> [WHAT YOU NEED TO DO]: Could you set down every entry exactly as it stands, without the images?

[Dataset entries]
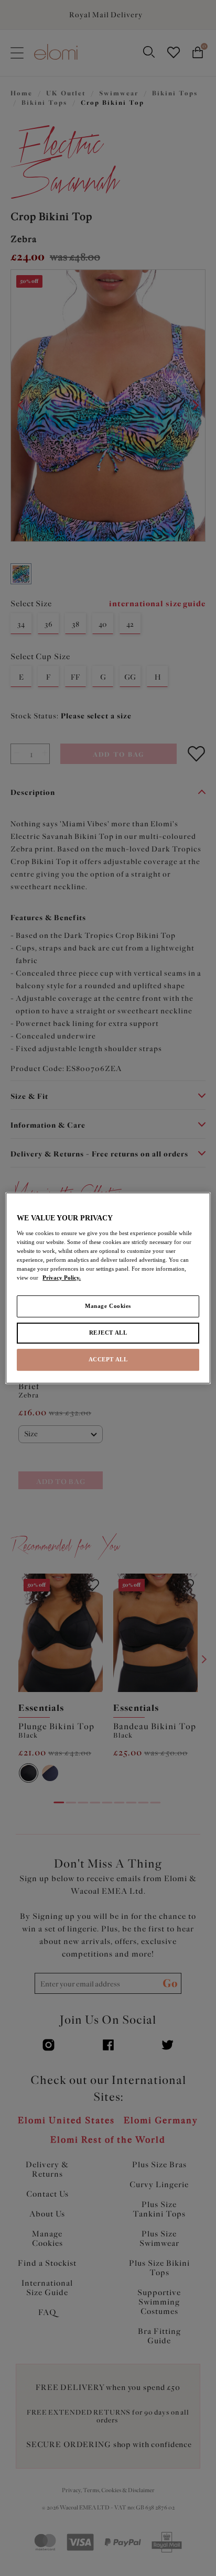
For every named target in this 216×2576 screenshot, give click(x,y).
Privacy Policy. (61, 1277)
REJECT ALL (108, 1332)
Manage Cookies (108, 1306)
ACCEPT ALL (108, 1359)
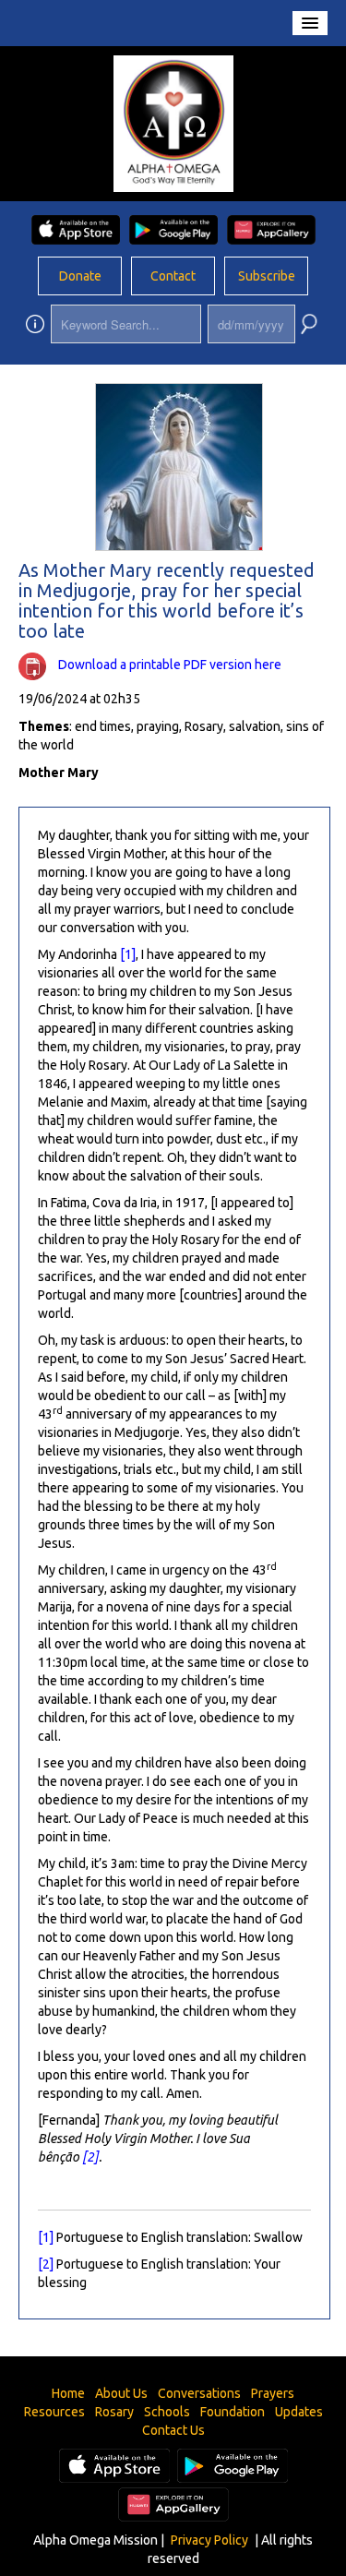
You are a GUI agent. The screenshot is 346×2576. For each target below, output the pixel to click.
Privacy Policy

> [OUTPUT OF THE TASK]:
For every named target in this 216×2576 screenshot, give click(x,y).
Privacy Policy. (61, 1277)
REJECT ALL (108, 1332)
Manage Cookies (108, 1306)
ACCEPT ALL (108, 1359)
You are a GUI agent. The screenshot is 346×2576. For each target below, output the pixel to click.
Privacy Policy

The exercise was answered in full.